Saturday, February 12, 2011

YUK! Or, Cleveland's Museum of Medical History

Vividly reminding me to be thankful every day for anesthesia and antibiotics, Cleveland's Museum of Medicine at University Circle had me queasy after only three or four paces into the permanent exhibition: a big china container marked "LEECHES."

I was reminded also of a visit many years ago to a graveyard in Edinburgh, Scotland, with my friend, Michael Spanola. We went to see the grave of Adam Smith, father of Capitalism, and author of The Wealth of Nations. Nearby, we saw an inscription: "Thank God for James Young Simpson's discovery of chloroform anaesthesia." And we looked at each other and said: "Thank God, indeed."
I have no idea who Benjamin Rush is, nor why the Museum keeps him in a tiny glass box.

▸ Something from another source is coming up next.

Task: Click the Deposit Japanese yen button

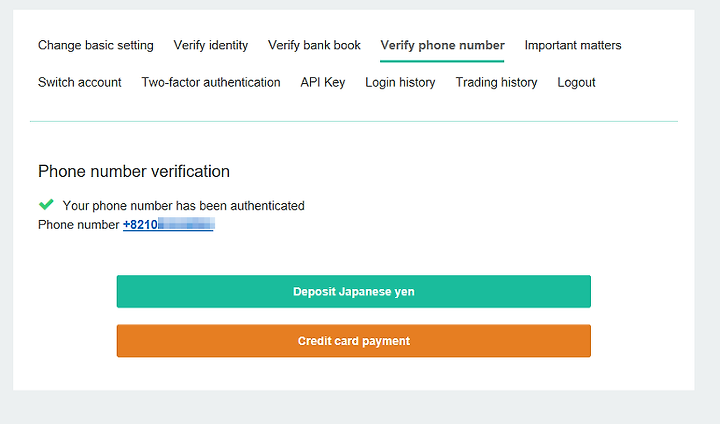Action: (x=354, y=291)

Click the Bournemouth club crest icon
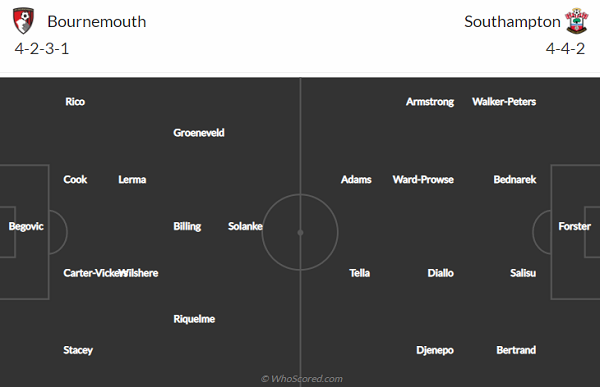pyautogui.click(x=23, y=21)
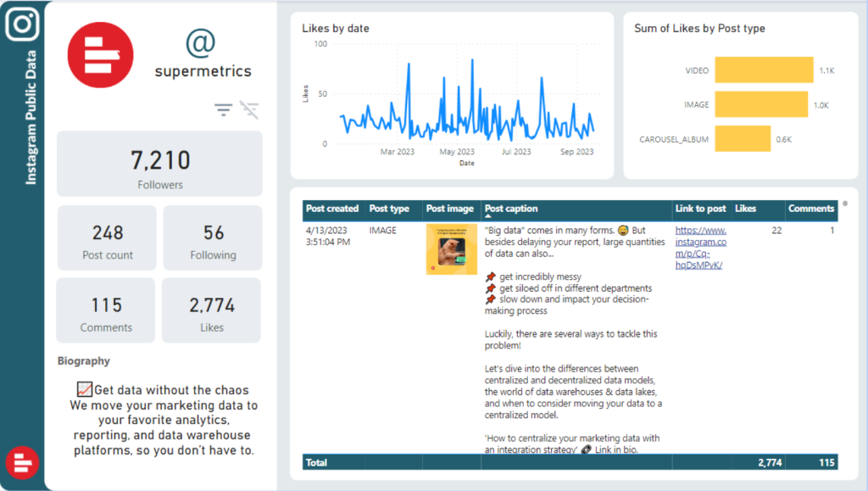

Nor do I know why they treat the Museum guard so badly... The Museum also had a current exhibition, A History of Contraception. Parents! Keep your kids on the path of righteousness, and away from sexual thoughts: a visit to the Late Medieval Methods of Contraception will probably put them off for life.
My favorite image of the Museum shows early modern ideas of germs, microbes, microscopic diseases. A Gullivar-like character panics while being assailed by an army of miniature monsters. Death is blowing something into the poor guy's ear with a set of bellows -- stoking his fever, perhaps. And at the front of the engraving, that well-known miniature monster, Napolean, leads a bunch of baddies along, an infectious grin on his face.

Later on in the early evening I went on an art walk... and saw some delightful Ukrainian eggs. 

And some egg-shaped sheep.

At Cleveland State University... hydroponically-grown lettuce, clearly in the lap of lettuce luxury.